Brief 1: According to the makeup interview, how many prosthetics did Blue Whale Studios create for "Uncle Drew"?
Brief 2: From the makeup interview, retype the passage starting at "Jonah Levy: Blue" and ending at "here in Atlanta.".

Reading text:
For basketball fans, the “Uncle Drew” film was a surprise hit over the summer. The small film starred many of the biggest names in basketball history, including Kyrie Irving, Shaquille O’Neal, Chris Webber, and Lisa Leslie. The comedy was silly and a love letter to street basketball. Yet the most surprising element was undeniably the make-up work that came from the film. Recalling previous makeup breakthroughs like “Coming to America” and “The Nutty Professor,” “Uncle Drew” featured full transformations for some iconic athletes. The incredible work came from Blue Whale Studios, a makeup company from Atlanta headed by Jonah Levy and Matthew Silva. They created over 3000 prosthetics for the film and applied over 200 old age makeup kits in the process. They sat down to discuss their work on “Uncle Drew,” creating old age makeup for a comedy, and how to handle makeup effects in the Atlanta summers.
AF: How did Blue Whale get started?
Jonah Levy: Blue Whale was started about twenty years ago in Orlando. We started the company to serve the theme park and film needs of Central Florida. About two years ago, a little over two years ago now, my wife and I were moving up here to Atlanta and we were going to open a business here. But we met with Matt about joining forces. Matt had been here and Matt had his own studio. We decided to join forces and open here, and we became co-owners, partners, and decided to open here to serve the film and television industries here in Atlanta.
AF: How did you get involved with the “Uncle Drew” film?

Material provided:
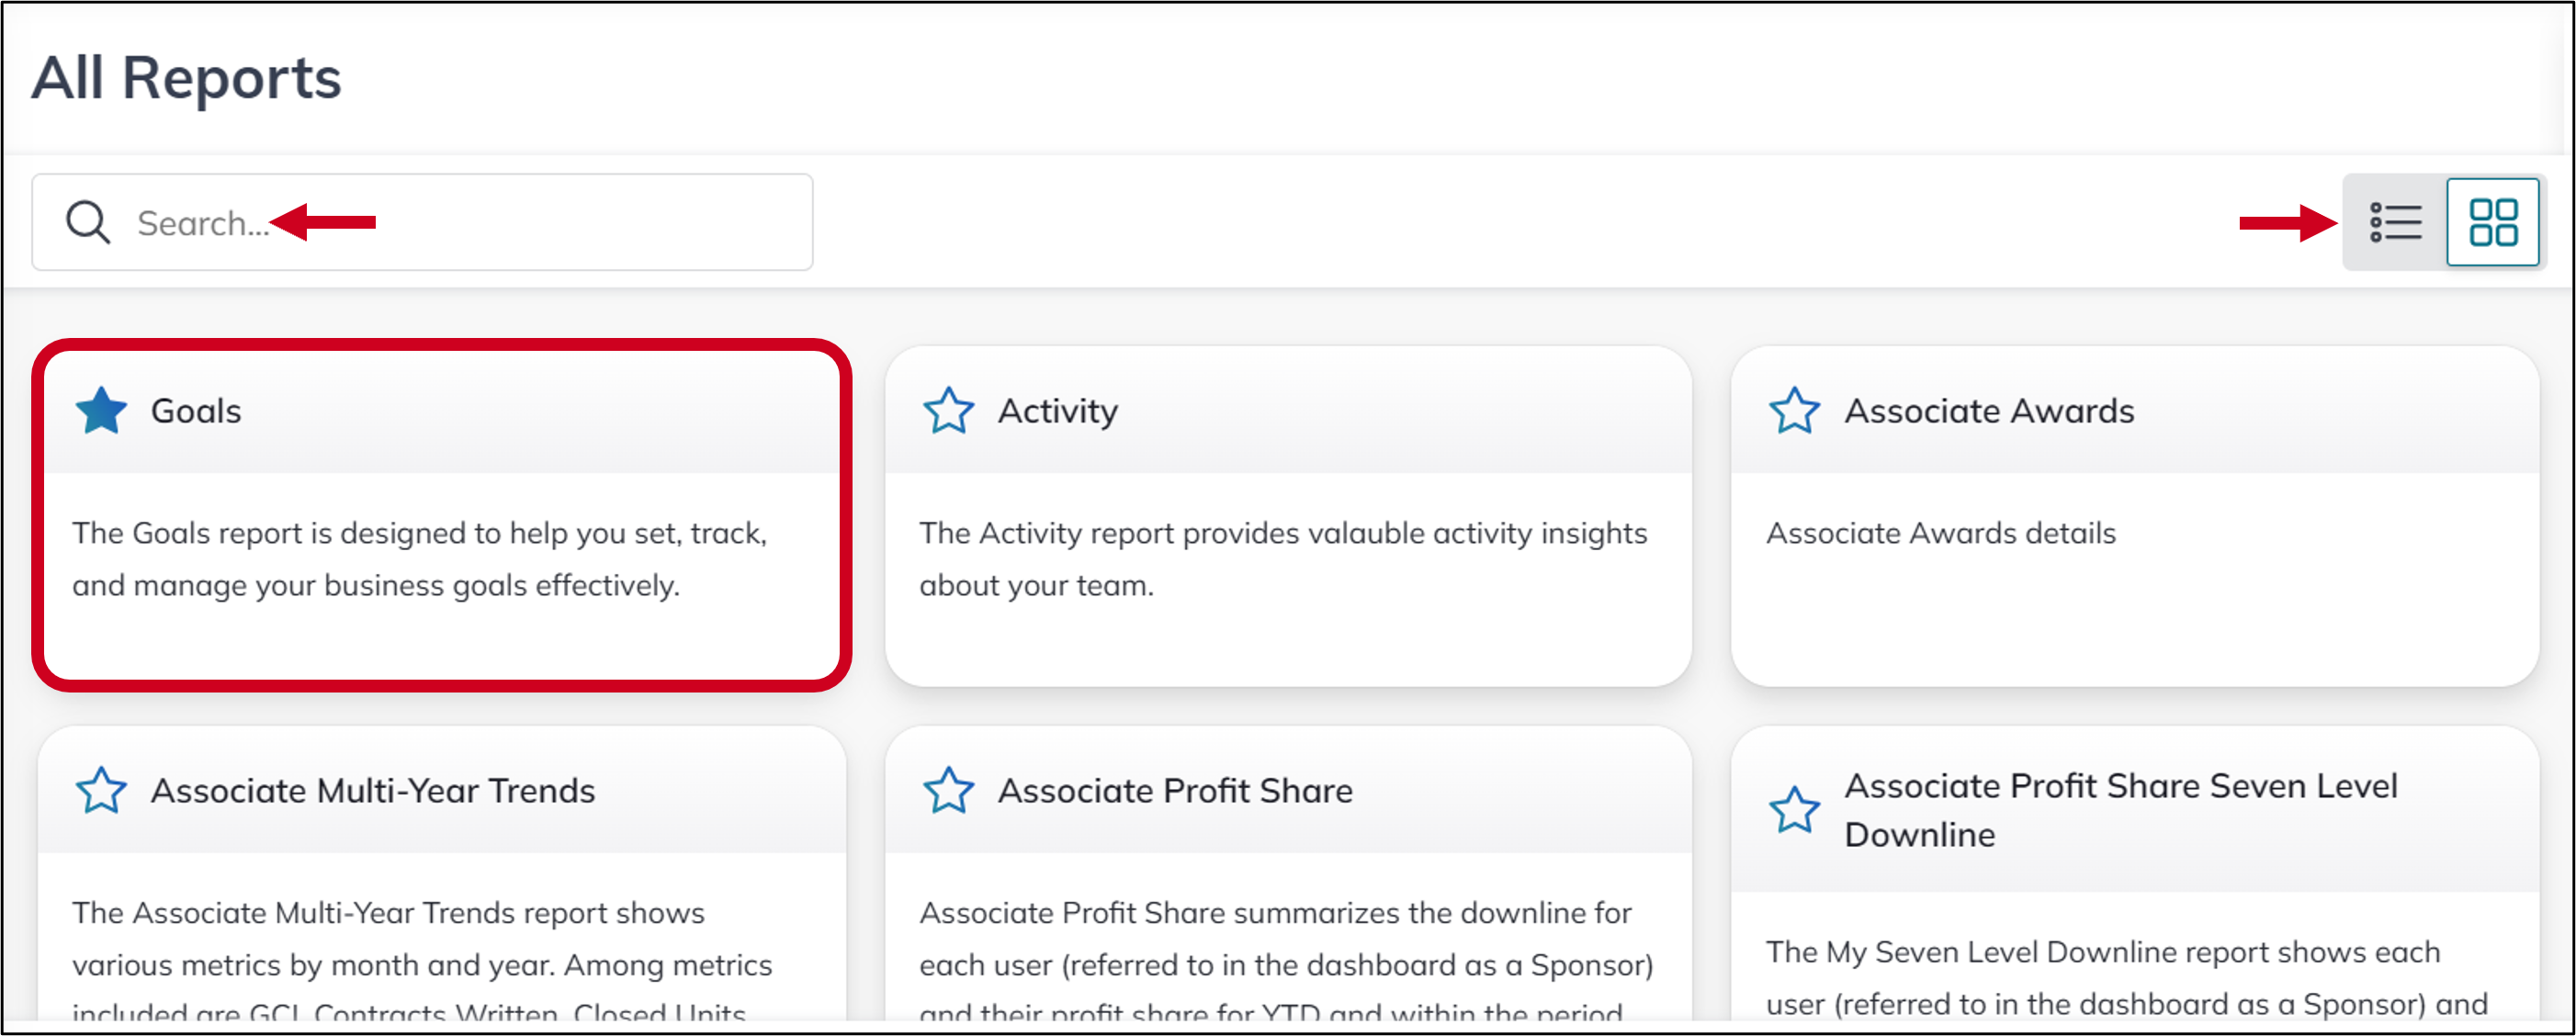Click the search magnifier icon
This screenshot has width=2576, height=1036.
click(88, 222)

Written response 1: Over 3000

Written response 2:
Jonah Levy: Blue Whale was started about twenty years ago in Orlando. We started the company to serve the theme park and film needs of Central Florida. About two years ago, a little over two years ago now, my wife and I were moving up here to Atlanta and we were going to open a business here. But we met with Matt about joining forces. Matt had been here and Matt had his own studio. We decided to join forces and open here, and we became co-owners, partners, and decided to open here to serve the film and television industries here in Atlanta.